Exercise objective:
The data below holds a line containing "Screenshot is 407x2576." and a line containing "[button] (361, 38)"; please quote exactly those two lines and every line between them, and nothing else.

Source material:

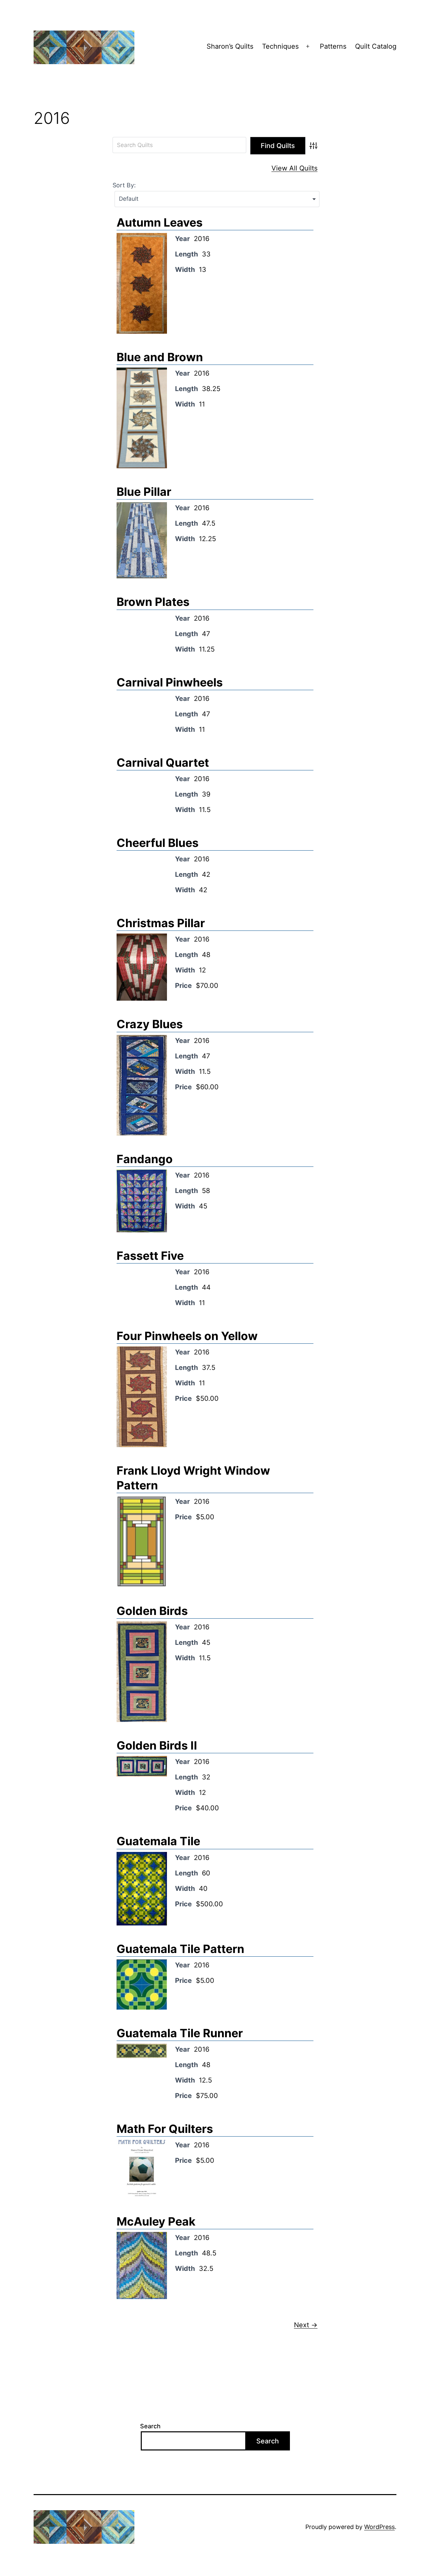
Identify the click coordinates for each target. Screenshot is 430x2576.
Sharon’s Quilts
==
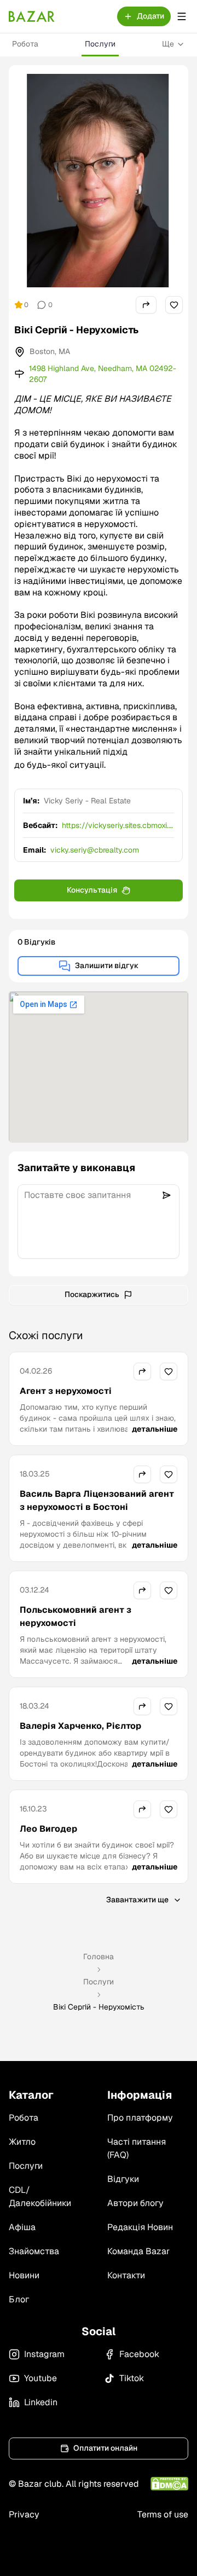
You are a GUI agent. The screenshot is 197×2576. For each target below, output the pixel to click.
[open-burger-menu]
==
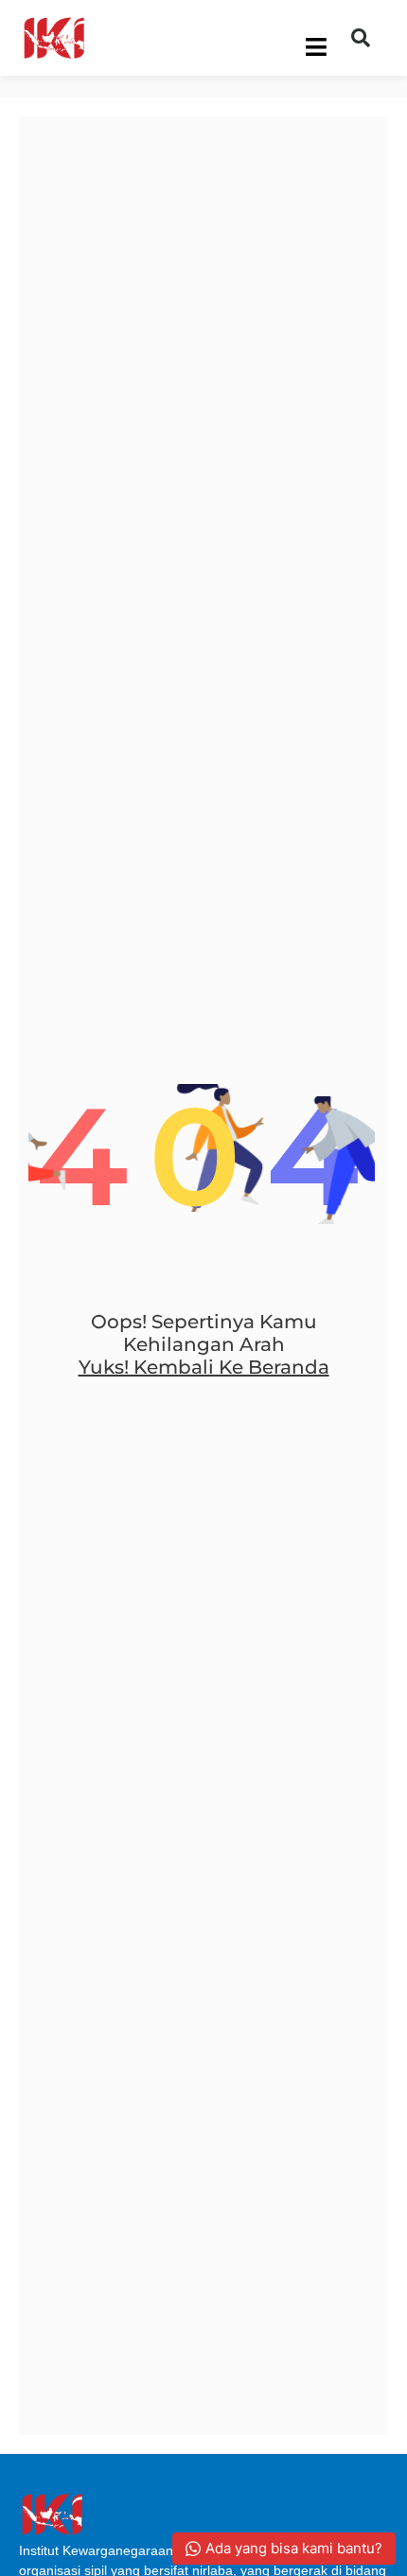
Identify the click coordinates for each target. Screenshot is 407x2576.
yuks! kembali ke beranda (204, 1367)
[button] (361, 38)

Output for this task:
Identify the click coordinates for each target. Screenshot is 407x2576.
yuks! kembali ke beranda (204, 1367)
[button] (361, 38)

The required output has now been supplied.